Обед начался с громадной порции паштета и сосисок; доброму христианину недолго и лопнуть от такой еды, подумала Диана, но Арлет осталась глуха к ее предложениям по поводу тертой моркови и сырых артишоков, хотя их так легко было «приготовить». Таким образом, Диане не оставалось ничего другого, как последовать примеру окружающих и щедрой рукой положить себе на тарелку еды.

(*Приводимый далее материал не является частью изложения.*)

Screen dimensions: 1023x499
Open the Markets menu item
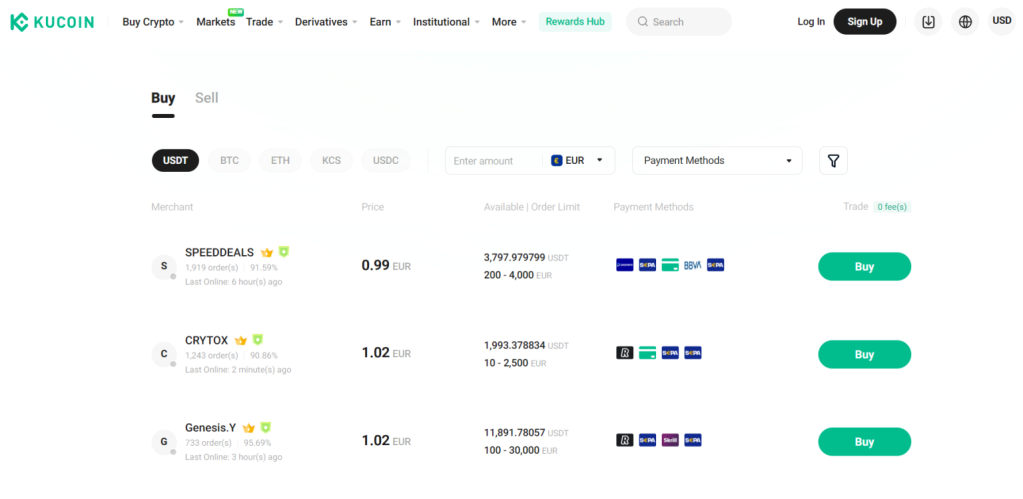[215, 21]
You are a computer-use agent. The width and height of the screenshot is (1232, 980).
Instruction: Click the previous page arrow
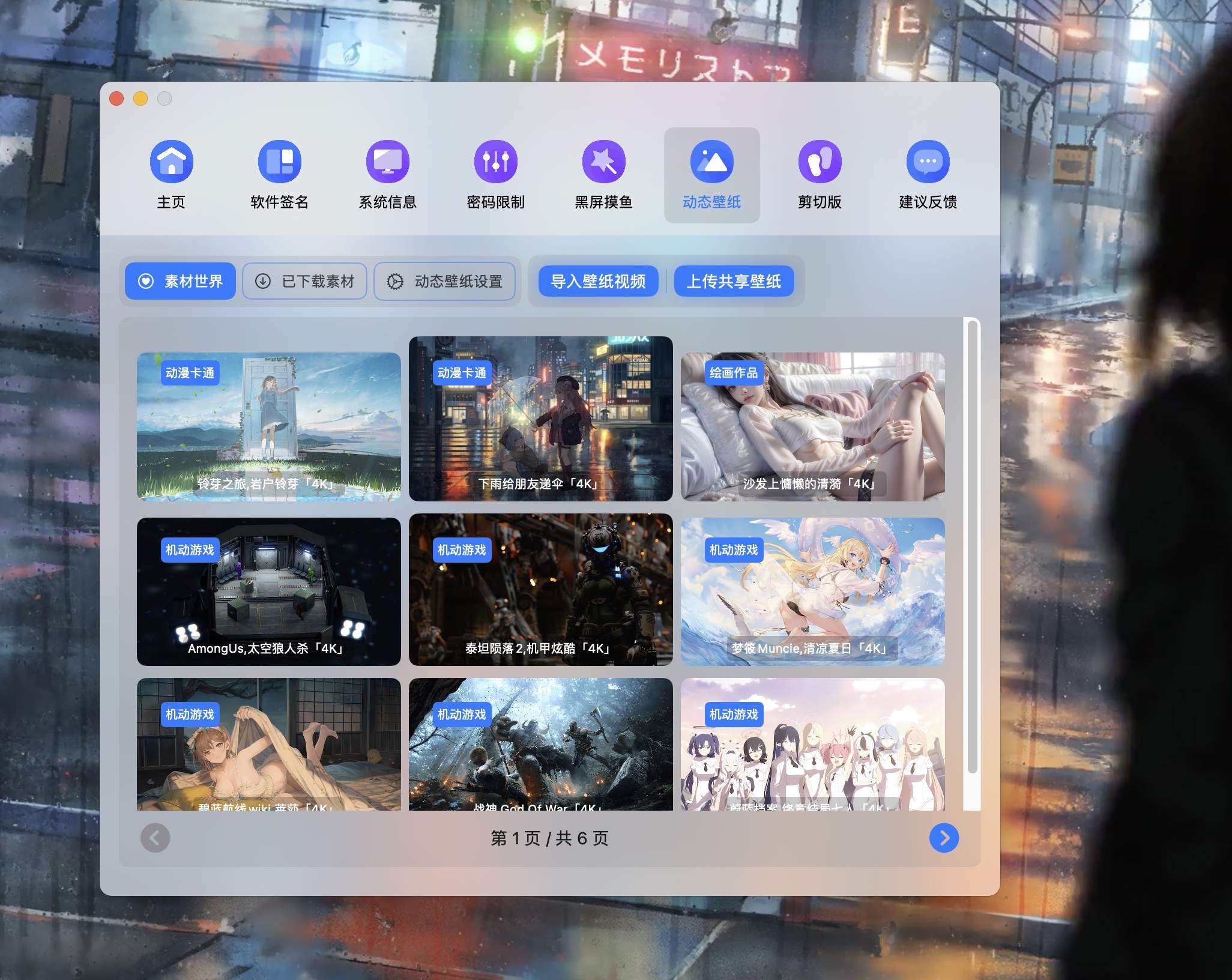pos(156,838)
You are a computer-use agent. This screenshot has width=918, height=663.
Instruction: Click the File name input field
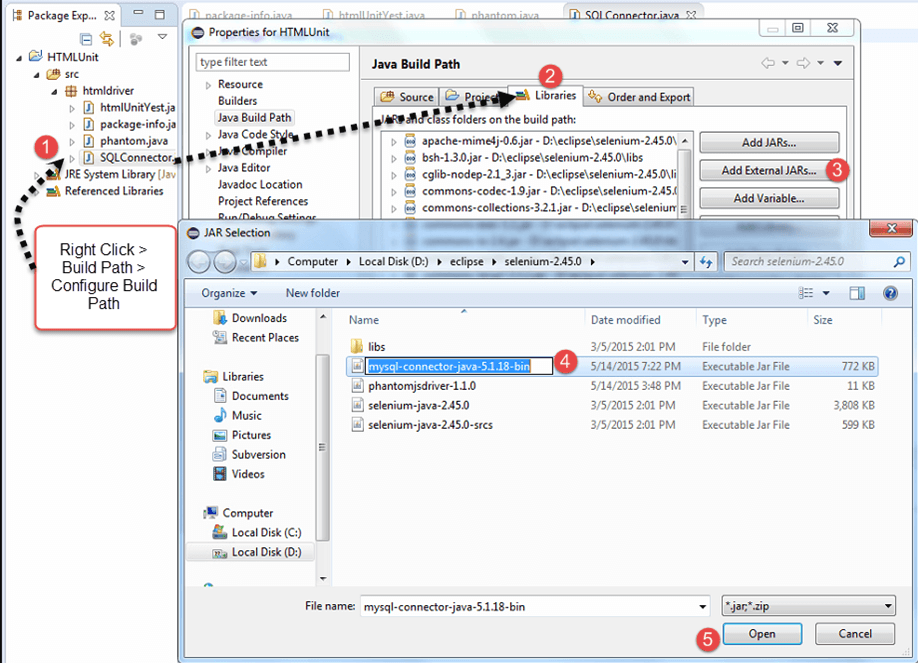pos(530,606)
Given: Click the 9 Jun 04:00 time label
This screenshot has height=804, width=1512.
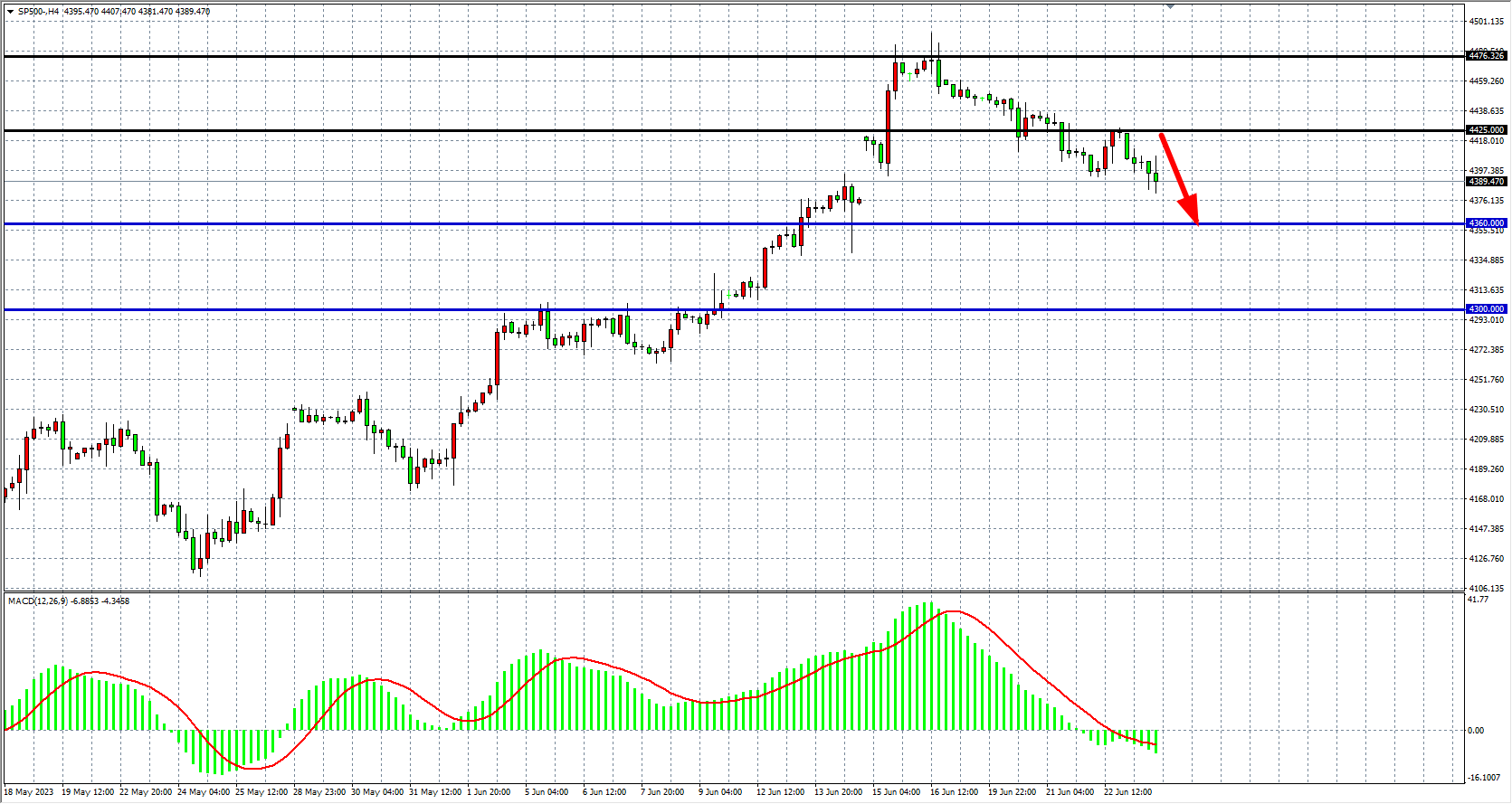Looking at the screenshot, I should point(720,792).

– Блюда из свинины просто восхитительны, – сказала она высоким голосом в напряженной тишине, прерываемой лишь звоном приборов и, что было менее приятно, чавканьем. – Вы сами их готовите?
– Конечно же, свинину мы готовим сами! – вскричал понемногу оживающий Фердинан. – Разве можно у вас найти такой паштет, дамочка?
– Ах нет, конечно, нет! Не правда ли, Лоик? Вы когда-нибудь пробовали такой восхитительный паштет?